◆ **Tâche demandée A**:
Relevez, s'il vous plaît, tous les documents mentionnés dans le texte sur la liquidation de l'ex-CHA.
◆ **Tâche demandée B**:
Reprenez le texte sur la liquidation de l'ex-CHA à la suite de sa dernière phrase et poursuivez-le.

◆ **Texte source**:
================

M. Gaceb n’entend pas la chose de la même oreille. « La coopérative est une entité privée. Le président liquidateur a toutes les prérogatives de réaliser l’actif et le passif de l’ex-CHA. A cette fin, il prend toute mesure. Dans le PV de l’AG, les sociétaires m’ont autorisé à acquérir des biens pour la coopérative et aussi vendre. J’ai le droit de prendre toutes les mesures utiles de nature légale. Mon rôle est de gérer l’aspect résiduel de la coopérative», indique M. Gaceb. Selon lui, il n’y a pas de copropriété à la CHA. « Les espaces verts et autres espaces sont gérés par le liquidateur. Chacun est propriétaire de son bien. Une fois que le sociétaire bénéficie de l’acte de propriété, il ne fait plus partie de la coopérative».
Selon M. Ouriachi, « En date du 15 octobre 1994, une correspondance notifiant la fin de mission de la liquidation de l’ex-CHA à l’égard des ex-coopérateurs, invités à retirer leur acte de propriété auprès du notaire, contre signature d’un quitus a été envoyé par M. Gaceb. La signature d’un quitus est contraire à la loi, puisque la remise d’un acte notarié de propriété par la partie obligeante et sa porise de possession par la partie obligée sont en elles-mêmes un quitus. Il vise à exclure de la coopérative toute personne ayant obtenu l’acte de propriété, ce qui permettra à M. Gaceb d’agir comme il veut», souligne M. Ouriachi.

================

◆ **Lignes de données**:
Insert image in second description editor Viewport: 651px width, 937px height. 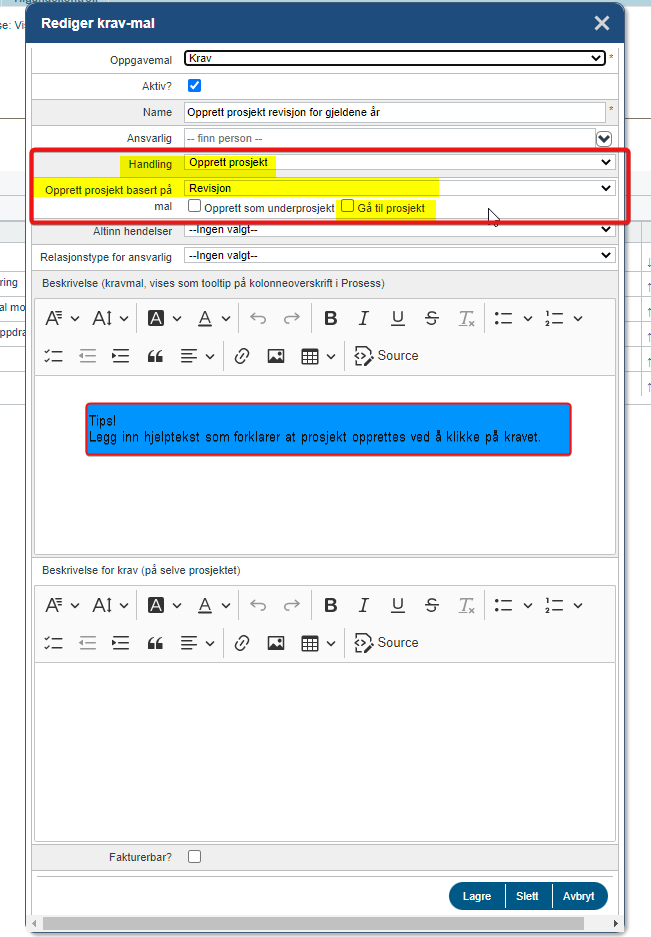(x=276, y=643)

================

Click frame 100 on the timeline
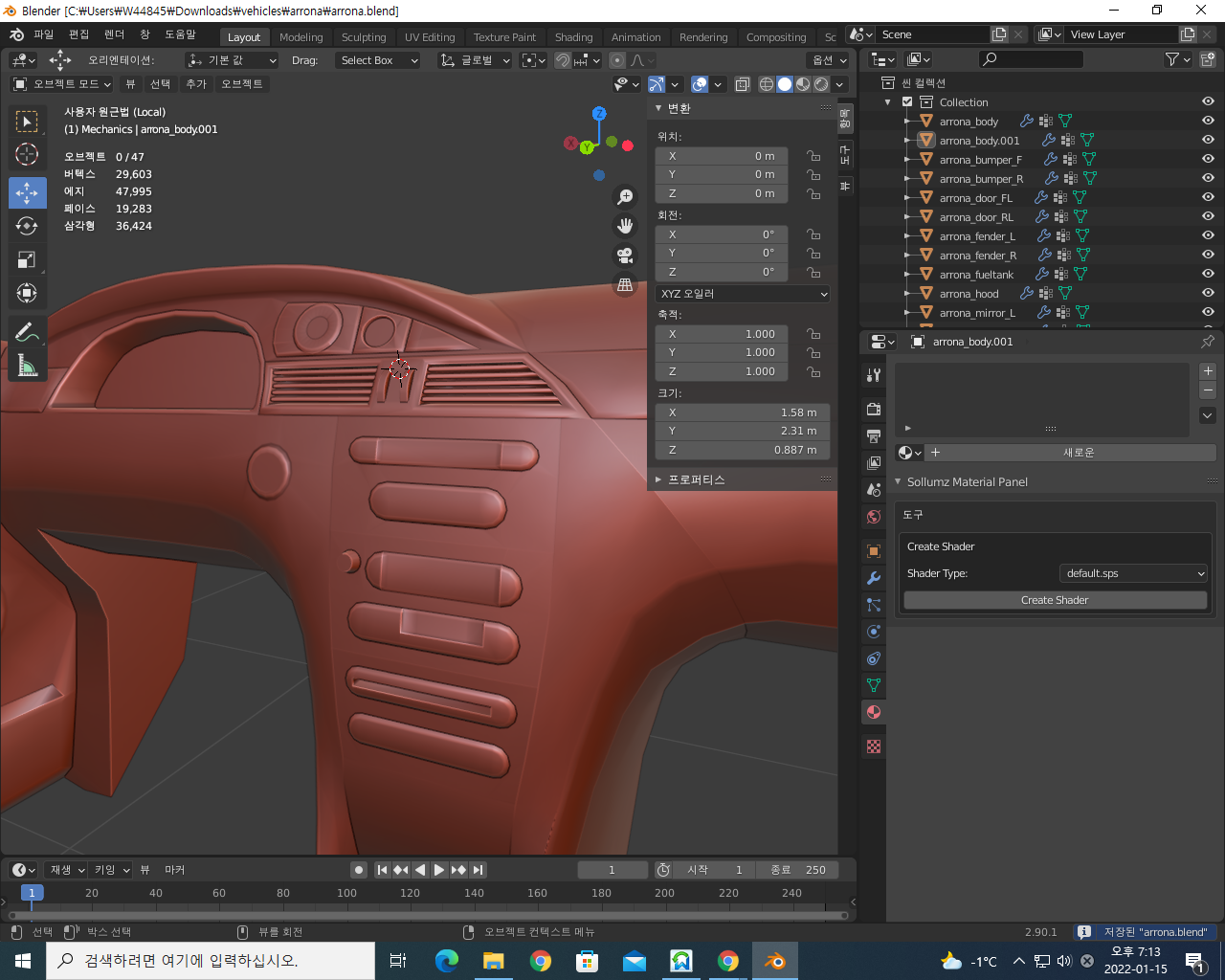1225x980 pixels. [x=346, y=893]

================

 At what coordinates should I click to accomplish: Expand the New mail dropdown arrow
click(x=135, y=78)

================

◆ **Bonne réponse A**:
- le PV de l'AG
- l'acte de propriété (l'acte notarié de propriété)
- la correspondance du 15 octobre 1994
- le quitus

◆ **Bonne réponse B**:
Un exemple édifiant à ce sujet : un lot de 4000 m2 réservé à un équipement (dispensaire et un centre socioéducatif) est le sujet d’une discorde. M. Gaceb envoie un entrepreneur pour clôturer la parcelle. Les résidents protestent. Le président liquidateur souligne qu’il n’y a aucune volonté de détourner le terrain ni changer l’intitulé du projet. «La clôture vise à éviter l’empiétement de la parcelle par les riverains».
Un permis de construire est signé en date du 24 avril 2000 par les services de l’APC. «C’est également l’APC qui a signé tous les permis de modification».Par ailleurs, M. Gaceb indique que les sociétaires n’ont aucun droit de s’immiscer dans la gestion de la parcelle. « Ils ne font plus partie de la coopérative», se contente de déclarer M. Gaceb.
Concernant les modifications et autre rajout de lots, M. Gaceb souligne que toute modification fait objet de tous les examens et accords de l’APC. Pour ce faire, l’APC procède à la vérification de la propriété, vérification du plan d’aménagement qui permet ou non la modification.
CB
Détournement d’espaces verts
Des résidents dénoncent
Par Badia Amarni
Depuis quelques années, Abdelkader Bellal, résident à Bois des Cars II, se bat en compagnie d’autres sociétaires contre les modifications et rajout de lots et « la dilapidation de tous les espaces verts de la coopérative immobilière Bois des Cars II par M. Gaceb, président liquidateur de la CHA d’Alger». Nous avons visité les lieux. Le béton a pris la place de la verdure. Tous les espaces verts sont lotis et vendus. « Pis, même le couloir de desservitude des lignes de haute tension a été loti», déplore M. Bellal.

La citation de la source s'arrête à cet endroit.